Más allá de la habilidad con que el autor de El viento y el león (1975) dirige a intérpretes tan inexpertos, brillan por habilidad y profesionalidad propias, creíbles en sus discursos y vibrantes ante el objetivo, James Earl Jones y Max von Sydow: el primero es Thulsa Doom, racial y sexualmente ambiguo líder de masas que las somete bajo “la fuerza y el poder de la carne”, aunque asimismo bajo el hipócrita resguardo de la violencia; el segundo es el rey Osric, despojado de la compañía de su hija, tembloroso con solo mencionar a Doom y pronto a pagar por el rescate de la princesa, llegado ese momento “cuando cesa el brillo de las joyas, cuando el oro pierde su esplendor, cuando la sala del trono se vuelve una prisión, y lo único que queda es el amor de un padre por su hija”. Ambos poderosos empujan a Conan a la acción, uno por venganza y el otro por dinero, complementándose los dos alicientes en uno mayor: la respuesta al enigma del acero, que, como Ethan en Centauros del desierto (1956), Conan seguirá buscando a medida que se transforma como ser humano y, poco a poco, comienza a hacerse mito a cada elipsis.

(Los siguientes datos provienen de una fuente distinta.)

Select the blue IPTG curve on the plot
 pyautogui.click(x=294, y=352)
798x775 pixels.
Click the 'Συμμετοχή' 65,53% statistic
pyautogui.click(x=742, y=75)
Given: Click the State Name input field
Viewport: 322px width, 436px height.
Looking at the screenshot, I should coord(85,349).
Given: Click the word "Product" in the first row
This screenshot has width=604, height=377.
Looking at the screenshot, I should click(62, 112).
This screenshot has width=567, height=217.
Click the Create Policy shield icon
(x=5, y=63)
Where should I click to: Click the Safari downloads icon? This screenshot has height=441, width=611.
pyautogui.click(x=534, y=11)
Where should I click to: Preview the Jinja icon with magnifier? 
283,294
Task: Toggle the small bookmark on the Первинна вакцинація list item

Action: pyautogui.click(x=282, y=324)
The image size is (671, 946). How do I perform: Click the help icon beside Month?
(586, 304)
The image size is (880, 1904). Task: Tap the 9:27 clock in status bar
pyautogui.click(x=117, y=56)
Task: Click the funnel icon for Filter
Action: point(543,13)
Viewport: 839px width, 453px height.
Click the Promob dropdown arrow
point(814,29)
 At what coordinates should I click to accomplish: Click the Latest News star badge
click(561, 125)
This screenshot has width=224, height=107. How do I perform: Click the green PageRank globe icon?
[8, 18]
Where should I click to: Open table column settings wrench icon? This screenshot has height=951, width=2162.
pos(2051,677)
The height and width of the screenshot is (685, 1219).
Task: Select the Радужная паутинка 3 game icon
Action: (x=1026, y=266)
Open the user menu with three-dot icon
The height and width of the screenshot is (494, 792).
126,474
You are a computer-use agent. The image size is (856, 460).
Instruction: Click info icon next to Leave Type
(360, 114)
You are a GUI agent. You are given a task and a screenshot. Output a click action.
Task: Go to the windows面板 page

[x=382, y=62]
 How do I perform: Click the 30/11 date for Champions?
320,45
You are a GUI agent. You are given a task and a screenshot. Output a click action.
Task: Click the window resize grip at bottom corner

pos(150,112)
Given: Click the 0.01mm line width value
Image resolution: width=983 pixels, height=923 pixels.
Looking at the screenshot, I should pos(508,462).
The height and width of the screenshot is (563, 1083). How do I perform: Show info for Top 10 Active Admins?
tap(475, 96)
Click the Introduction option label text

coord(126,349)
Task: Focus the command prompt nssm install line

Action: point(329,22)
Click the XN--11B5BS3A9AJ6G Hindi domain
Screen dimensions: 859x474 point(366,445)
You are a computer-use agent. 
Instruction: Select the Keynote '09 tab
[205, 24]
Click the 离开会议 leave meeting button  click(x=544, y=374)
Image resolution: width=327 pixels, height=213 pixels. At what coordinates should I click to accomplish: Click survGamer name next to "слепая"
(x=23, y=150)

Cuando Howard creó la Era Hiboria y la pobló de guerreros tan irreales como entrañables y tan brutos como nobles, de mujeres bellas y de acechantes monstruos, de cavernas escalofriantes y de templos profanables, de valor, de optimismo, de arrogancia, de magia, de corazas atravesadas y de espíritu de conquista, poco podía imaginar que el vuelco al cine que tuvo su imaginación, previamente preservada en reediciones de enorme consumo popular y en el campo de la historieta, sería en una obra que inmortaliza a su más representativo héroe tomándose licencias, alejándose en gran medida de la sencillez expositiva que sublimó la corriente literaria de “espada y hechicería”. No es este el Conan de Howard, que encontró peor suerte en adaptaciones como Conan el destructor (1984, Richard Fleischer) o Conan el bárbaro (2011, Marcus Nispel).
Es el Conan de Milius. Ambos irrepetibles, casi intercambiables. Épicos.